> [What the exercise asks]: With nothing omitted, transcribe the entries exactly as written.

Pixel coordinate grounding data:
· · · · · · ·

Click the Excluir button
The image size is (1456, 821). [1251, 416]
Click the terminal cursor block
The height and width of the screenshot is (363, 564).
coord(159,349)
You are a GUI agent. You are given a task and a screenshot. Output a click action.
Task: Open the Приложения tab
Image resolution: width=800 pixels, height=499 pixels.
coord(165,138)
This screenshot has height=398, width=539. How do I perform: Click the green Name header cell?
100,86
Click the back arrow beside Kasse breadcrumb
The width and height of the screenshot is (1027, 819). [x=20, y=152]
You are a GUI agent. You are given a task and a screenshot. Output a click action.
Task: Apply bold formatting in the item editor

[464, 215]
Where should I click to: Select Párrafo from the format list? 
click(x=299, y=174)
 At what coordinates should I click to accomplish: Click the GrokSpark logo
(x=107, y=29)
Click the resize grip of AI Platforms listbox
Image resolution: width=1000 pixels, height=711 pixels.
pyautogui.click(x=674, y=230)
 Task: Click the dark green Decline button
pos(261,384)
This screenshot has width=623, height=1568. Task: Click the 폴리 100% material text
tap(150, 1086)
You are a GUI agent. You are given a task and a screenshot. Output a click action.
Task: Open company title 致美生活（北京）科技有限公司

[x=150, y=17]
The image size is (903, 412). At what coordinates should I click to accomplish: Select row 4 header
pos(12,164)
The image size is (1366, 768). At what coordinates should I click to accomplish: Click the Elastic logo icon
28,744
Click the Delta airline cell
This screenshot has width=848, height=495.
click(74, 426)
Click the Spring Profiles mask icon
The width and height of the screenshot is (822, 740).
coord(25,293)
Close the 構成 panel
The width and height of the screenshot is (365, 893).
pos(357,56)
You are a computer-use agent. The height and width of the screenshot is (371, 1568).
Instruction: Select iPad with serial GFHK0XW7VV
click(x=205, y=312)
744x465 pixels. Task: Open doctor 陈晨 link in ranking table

· · · · · · ·

> [Response to this task]:
Click the Excluir button
The image size is (1456, 821). [1251, 416]
Click the terminal cursor block
The height and width of the screenshot is (363, 564).
coord(159,349)
You are a GUI agent. You are given a task and a screenshot. Output a click action.
Task: Open the Приложения tab
Image resolution: width=800 pixels, height=499 pixels.
coord(165,138)
This screenshot has height=398, width=539. How do I perform: Click the green Name header cell?
100,86
Click the back arrow beside Kasse breadcrumb
The width and height of the screenshot is (1027, 819). [x=20, y=152]
You are a GUI agent. You are given a task and a screenshot. Output a click action.
Task: Apply bold formatting in the item editor

[464, 215]
Where should I click to: Select Párrafo from the format list? 
click(x=299, y=174)
 At what coordinates should I click to accomplish: Click the GrokSpark logo
(x=107, y=29)
Click the resize grip of AI Platforms listbox
Image resolution: width=1000 pixels, height=711 pixels.
pyautogui.click(x=674, y=230)
 Task: Click the dark green Decline button
pos(261,384)
This screenshot has width=623, height=1568. Task: Click the 폴리 100% material text
tap(150, 1086)
You are a GUI agent. You are given a task and a screenshot. Output a click action.
Task: Open company title 致美生活（北京）科技有限公司

[x=150, y=17]
The image size is (903, 412). At what coordinates should I click to accomplish: Select row 4 header
pos(12,164)
The image size is (1366, 768). At what coordinates should I click to accomplish: Click the Elastic logo icon
28,744
Click the Delta airline cell
This screenshot has width=848, height=495.
click(74, 426)
Click the Spring Profiles mask icon
The width and height of the screenshot is (822, 740).
coord(25,293)
Close the 構成 panel
The width and height of the screenshot is (365, 893).
pos(357,56)
You are a computer-use agent. The height and width of the screenshot is (371, 1568).
Instruction: Select iPad with serial GFHK0XW7VV
click(x=205, y=312)
744x465 pixels. Task: Open doctor 陈晨 link in ranking table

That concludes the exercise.